Exercise »
Reproduce the listing exactly, please, with every line intact.

*** Opening Input data ***

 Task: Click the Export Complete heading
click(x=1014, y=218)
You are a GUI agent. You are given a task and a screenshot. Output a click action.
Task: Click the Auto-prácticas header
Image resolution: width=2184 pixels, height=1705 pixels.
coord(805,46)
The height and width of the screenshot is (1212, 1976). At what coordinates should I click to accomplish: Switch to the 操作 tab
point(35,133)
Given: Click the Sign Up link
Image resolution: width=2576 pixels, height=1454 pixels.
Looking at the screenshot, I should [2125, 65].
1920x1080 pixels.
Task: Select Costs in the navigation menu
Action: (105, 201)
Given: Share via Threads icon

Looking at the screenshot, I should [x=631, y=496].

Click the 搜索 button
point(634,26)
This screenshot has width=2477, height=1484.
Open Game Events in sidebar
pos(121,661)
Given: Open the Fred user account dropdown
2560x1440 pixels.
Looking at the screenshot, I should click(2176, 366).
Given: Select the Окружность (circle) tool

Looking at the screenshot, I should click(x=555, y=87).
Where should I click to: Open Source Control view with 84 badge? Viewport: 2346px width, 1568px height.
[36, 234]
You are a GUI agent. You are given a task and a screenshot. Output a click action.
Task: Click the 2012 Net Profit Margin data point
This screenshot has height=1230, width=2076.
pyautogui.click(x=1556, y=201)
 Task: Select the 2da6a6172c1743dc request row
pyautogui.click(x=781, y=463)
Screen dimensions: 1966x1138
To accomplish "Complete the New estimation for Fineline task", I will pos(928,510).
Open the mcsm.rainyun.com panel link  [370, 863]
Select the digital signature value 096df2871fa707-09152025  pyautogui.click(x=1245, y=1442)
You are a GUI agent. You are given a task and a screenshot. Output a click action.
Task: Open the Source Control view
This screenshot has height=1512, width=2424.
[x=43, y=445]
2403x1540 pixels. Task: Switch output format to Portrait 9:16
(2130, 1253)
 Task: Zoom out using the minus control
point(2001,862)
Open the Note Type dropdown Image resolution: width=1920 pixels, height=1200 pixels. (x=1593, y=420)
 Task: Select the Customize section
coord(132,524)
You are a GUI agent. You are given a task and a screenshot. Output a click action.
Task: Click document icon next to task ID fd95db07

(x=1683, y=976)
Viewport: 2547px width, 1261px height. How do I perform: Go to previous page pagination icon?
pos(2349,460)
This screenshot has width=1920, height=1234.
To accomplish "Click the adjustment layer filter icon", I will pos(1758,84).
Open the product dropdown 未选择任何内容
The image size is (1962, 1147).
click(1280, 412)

*** Closing Input data ***

Exercise solution »
 Task: Click the Export Complete heading
click(x=1014, y=218)
You are a GUI agent. You are given a task and a screenshot. Output a click action.
Task: Click the Auto-prácticas header
Image resolution: width=2184 pixels, height=1705 pixels.
coord(805,46)
The height and width of the screenshot is (1212, 1976). At what coordinates should I click to accomplish: Switch to the 操作 tab
point(35,133)
Given: Click the Sign Up link
Image resolution: width=2576 pixels, height=1454 pixels.
Looking at the screenshot, I should [2125, 65].
1920x1080 pixels.
Task: Select Costs in the navigation menu
Action: (105, 201)
Given: Share via Threads icon

Looking at the screenshot, I should [x=631, y=496].

Click the 搜索 button
point(634,26)
This screenshot has width=2477, height=1484.
Open Game Events in sidebar
pos(121,661)
Given: Open the Fred user account dropdown
2560x1440 pixels.
Looking at the screenshot, I should click(2176, 366).
Given: Select the Окружность (circle) tool

Looking at the screenshot, I should click(x=555, y=87).
Where should I click to: Open Source Control view with 84 badge? Viewport: 2346px width, 1568px height.
[36, 234]
You are a GUI agent. You are given a task and a screenshot. Output a click action.
Task: Click the 2012 Net Profit Margin data point
This screenshot has height=1230, width=2076.
pyautogui.click(x=1556, y=201)
 Task: Select the 2da6a6172c1743dc request row
pyautogui.click(x=781, y=463)
Screen dimensions: 1966x1138
To accomplish "Complete the New estimation for Fineline task", I will pos(928,510).
Open the mcsm.rainyun.com panel link  [370, 863]
Select the digital signature value 096df2871fa707-09152025  pyautogui.click(x=1245, y=1442)
You are a GUI agent. You are given a task and a screenshot. Output a click action.
Task: Open the Source Control view
This screenshot has height=1512, width=2424.
[x=43, y=445]
2403x1540 pixels. Task: Switch output format to Portrait 9:16
(2130, 1253)
 Task: Zoom out using the minus control
point(2001,862)
Open the Note Type dropdown Image resolution: width=1920 pixels, height=1200 pixels. (x=1593, y=420)
 Task: Select the Customize section
coord(132,524)
You are a GUI agent. You are given a task and a screenshot. Output a click action.
Task: Click document icon next to task ID fd95db07

(x=1683, y=976)
Viewport: 2547px width, 1261px height. How do I perform: Go to previous page pagination icon?
pos(2349,460)
This screenshot has width=1920, height=1234.
To accomplish "Click the adjustment layer filter icon", I will pos(1758,84).
Open the product dropdown 未选择任何内容
The image size is (1962, 1147).
click(1280, 412)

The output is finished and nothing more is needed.